Feiza Ben Mohamed
03 Janvier 2023•Mise à jour: 03 Janvier 2023
AA/Nice/Feïza Ben Mohamed
La première ministre française Elisabeth Borne a reçu mardi, les partenaires sociaux pour des discussions autour de la réforme des retraites, qui doivent se poursuivre jusqu’à mercredi.
À la sortie de Matignon, le secrétaire général de la CFDT (Confédération française démocratique du travail), Laurent Berger, s’est montré très inquiet face aux mesures que la réforme pourrait contenir.

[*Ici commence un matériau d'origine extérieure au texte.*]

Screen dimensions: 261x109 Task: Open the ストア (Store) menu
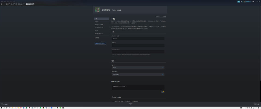click(8, 4)
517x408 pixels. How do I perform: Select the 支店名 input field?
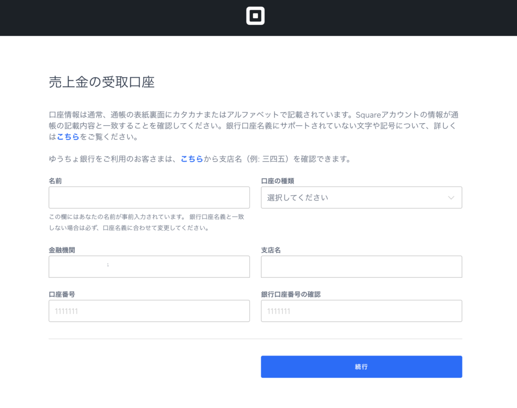(x=361, y=267)
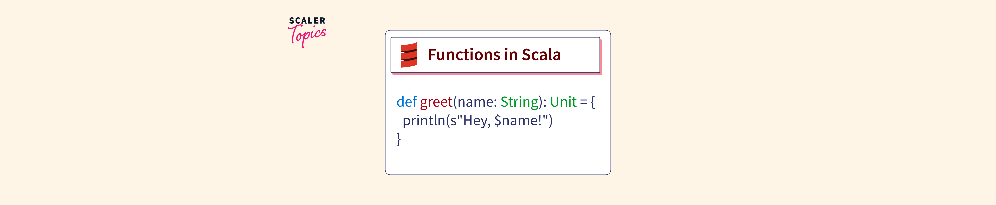Click the red Scala logo icon
Image resolution: width=996 pixels, height=205 pixels.
[409, 55]
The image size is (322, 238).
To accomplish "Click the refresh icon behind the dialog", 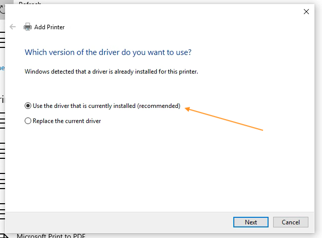I will tap(2, 10).
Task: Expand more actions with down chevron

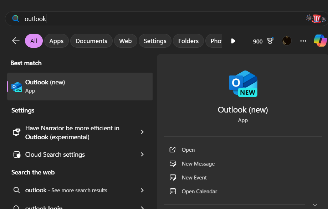Action: coord(314,205)
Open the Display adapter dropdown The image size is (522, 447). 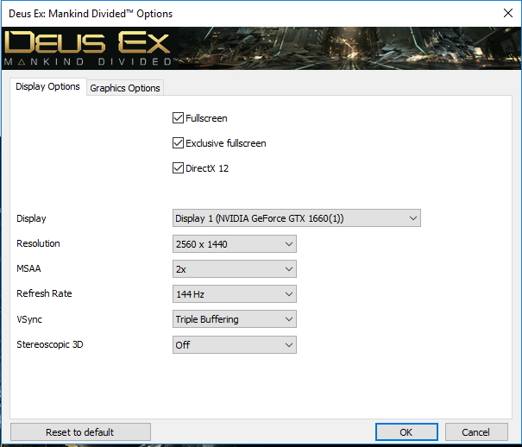tap(297, 218)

Il promet qu’en cas de relèvement de l’âge de départ à la retraite à 65 ans « la CFDT se mobilisera pour contester cette réforme » et s’est dit « déterminé à ne pas laisser passer une réforme qui va d'abord impacter les plus modestes ».

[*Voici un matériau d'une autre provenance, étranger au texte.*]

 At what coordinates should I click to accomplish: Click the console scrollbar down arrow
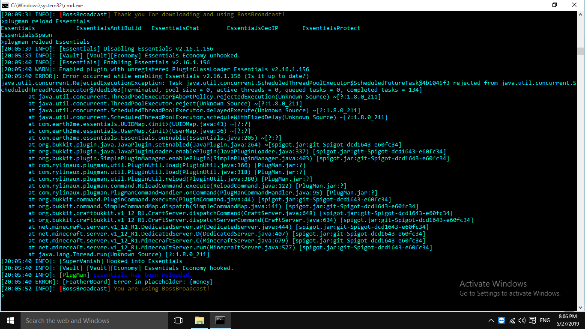click(580, 307)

Assurant que « la CFDT n’est pas contre une réforme des retraites », Laurent Berger s’est dit favorable à « une réforme systémique » mais se refuse à soutenir le projet du gouvernement dont il considère qu’il s’agit d’un texte qui sera « plus injuste ».
« Le gouvernement s’apprête à prendre les mesures les plus dures de ces trente dernières années » a-t-il déploré.

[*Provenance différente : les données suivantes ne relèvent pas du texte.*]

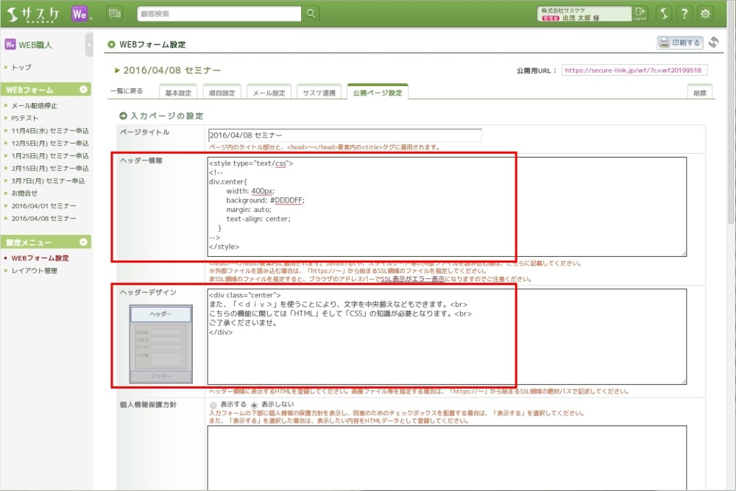
Task: Click the Logout icon
Action: tap(640, 13)
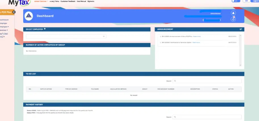Click the Announcement megaphone icon
Screen dimensions: 259x121
241,29
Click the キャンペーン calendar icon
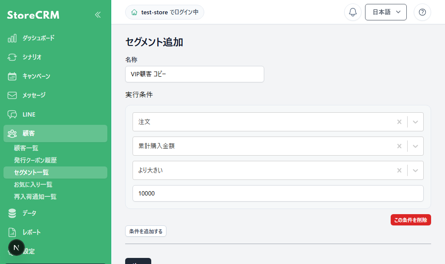 click(x=12, y=76)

Néanmoins, malgré les craintes exprimées, le responsable syndical indique n’avoir pas eu »beaucoup d’éclaircissement » sur les contours exacts du texte qui sera présenté le 10 janvier, notamment concernant « les seniors, les carrières longues, la pénibilité, et le minimum contributif ».
Les discussions doivent désormais se poursuivre mercredi entre Matignon et les partenaires sociaux, avant une présentation du contenu définitif de cette réforme des retraites telle qu’elle aura été arbitrée.
À noter que ce texte, déjà très décrié, a été confirmé par Emmanuel Macron lors de la présentation de ses vœux aux français, laissant craindre un début d’année difficile pour le gouvernement qui pourrait être confronté à un conflit social de grande ampleur dans les prochaines semaines.